There is no such thing as a 1-to-1 translation. To translate a poem is to make many, many decisions: How literal should the translation be? How close do I want to stay to the imagery / wordplay / assonance / rhyme / rhythm / melody? How fluent am I in either of the languages — that of the original and that I want to translate to — and how aware am I of nuances in meaning? How much research should I do? In a way, it is like rewriting the poem in different words, hoping to recreate the same effect in other readers. I have great respect for those who attempt to translate poetry, and even more for those who succeed.

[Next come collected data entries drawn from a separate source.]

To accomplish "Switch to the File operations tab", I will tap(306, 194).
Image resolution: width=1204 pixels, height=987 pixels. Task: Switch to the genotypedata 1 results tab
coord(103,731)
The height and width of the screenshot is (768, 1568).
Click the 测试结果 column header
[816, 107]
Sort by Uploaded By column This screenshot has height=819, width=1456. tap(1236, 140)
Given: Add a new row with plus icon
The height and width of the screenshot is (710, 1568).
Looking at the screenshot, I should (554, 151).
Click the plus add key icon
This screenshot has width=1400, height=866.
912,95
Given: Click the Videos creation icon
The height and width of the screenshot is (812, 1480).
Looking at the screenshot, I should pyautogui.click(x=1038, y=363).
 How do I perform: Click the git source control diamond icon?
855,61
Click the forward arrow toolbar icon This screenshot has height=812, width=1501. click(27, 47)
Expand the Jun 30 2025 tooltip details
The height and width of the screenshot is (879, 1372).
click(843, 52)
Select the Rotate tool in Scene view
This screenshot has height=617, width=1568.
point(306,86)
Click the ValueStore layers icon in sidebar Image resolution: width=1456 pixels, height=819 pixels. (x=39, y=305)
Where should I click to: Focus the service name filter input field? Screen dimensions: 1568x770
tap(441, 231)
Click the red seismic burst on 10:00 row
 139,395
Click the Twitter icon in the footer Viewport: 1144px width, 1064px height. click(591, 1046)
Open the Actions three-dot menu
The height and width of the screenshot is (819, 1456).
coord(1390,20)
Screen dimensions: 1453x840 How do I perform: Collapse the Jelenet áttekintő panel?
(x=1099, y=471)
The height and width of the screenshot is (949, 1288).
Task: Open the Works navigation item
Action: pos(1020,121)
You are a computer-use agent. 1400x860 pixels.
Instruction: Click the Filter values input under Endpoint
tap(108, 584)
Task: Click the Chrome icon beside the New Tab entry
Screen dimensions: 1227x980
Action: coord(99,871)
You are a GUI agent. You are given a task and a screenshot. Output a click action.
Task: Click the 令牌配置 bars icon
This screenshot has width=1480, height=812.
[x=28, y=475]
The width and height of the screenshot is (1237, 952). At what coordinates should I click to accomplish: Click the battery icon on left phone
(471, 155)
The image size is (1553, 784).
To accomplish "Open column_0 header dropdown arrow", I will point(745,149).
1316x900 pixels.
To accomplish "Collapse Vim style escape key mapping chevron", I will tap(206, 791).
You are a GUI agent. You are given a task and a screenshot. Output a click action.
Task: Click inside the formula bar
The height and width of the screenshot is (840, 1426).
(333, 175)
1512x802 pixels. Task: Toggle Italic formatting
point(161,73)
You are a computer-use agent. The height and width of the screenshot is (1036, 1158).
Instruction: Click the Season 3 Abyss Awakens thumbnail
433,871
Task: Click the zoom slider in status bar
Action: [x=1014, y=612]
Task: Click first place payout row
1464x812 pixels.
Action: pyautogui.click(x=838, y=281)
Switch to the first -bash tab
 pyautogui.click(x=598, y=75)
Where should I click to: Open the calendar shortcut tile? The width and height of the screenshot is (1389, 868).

Bishop’s translations happened, in some cases, in collaboration with the original poet, which would be a marvelous resource to any translator. Her translations of Octavio Paz’s poems were such collaborations, and while it might just be me, I did feel like the voice of these poems is somehow different from that in Bishop’s original poetry. Not just because there are no flocks of adjectives — those are not in all her poems, by far. The language feels more pared down, somehow, — it’s hard to put my finger on what it is that makes me feel that way. In any case, there are some lovely lines here, too, which are, I guess, in part his and in part hers. Take this, for example:
The day had invented you / but you hadn’t yet accepted / being invented by the day. (“January First”)
What an intriguing description of that brief period of time when there is some light out there, the day has begun, but you are not yet awake.
One of my favorite translations must be “Sonnet of Intimacy” (originally by Vinicius de Moraes). It’s just enough childhood nostalgia to make me smile, and not enough to make me squirm. There’s a fine line. When I was a child, I spent a fair amount of time sitting in trees, playing in the woods (which was safe back then, except for the rabbit snares), and generally enjoying the world around me. I think the speaker in this poem has a similar past, remembering days when “there’s much too much blue air” and “The smell of cow manure is delicious.” He even shares my love of berries: “And if I spot in the brush a glow of red, / A raspberry, [I] spit its blood at the corral.” The poem ends with the boy and the cattle “[partaking] together of a pleasant piss.” Yes. That’s what it says. And I like it. 🙂
Since I do not read Portuguese, I have no way to compare the original to Bishop’s translation, but I am told that she stayed close to the text, and, as I mentioned, some of the translations were collaborations with the originators of the respective poems, so that I’m confident she did them justice.
“Family Portrait” is another intriguing translation (originally by Carlos Drummond de Andrade). “Yes, this family portrait / is a little dusty,” begins the poem, then informs us of all that has changed, including that “The grandmother’s smoothed and yellowed; / she’s forgotten the monarchy. / […] / And John’s no longer a liar.” The speaker wonders if these people are indeed family, “Family features remain / lost in the play of bodies.”
The people in the portrait are both familiar and strangers at the same time. Theirs is a curious state: “The frame of this family portrait / holds its personages in vain. / They’re there voluntarily, / they’d know how — if need be — to fly.” They are living and dead, they are versions of people now living and breathing, but not really them. I like the idea that they could “live inside the furniture / or the pockets of old waistcoats.” The next stanza is a ominous: “The house has many drawers, / papers, long staircases. / When matter becomes annoyed, / who knows the malice of things?”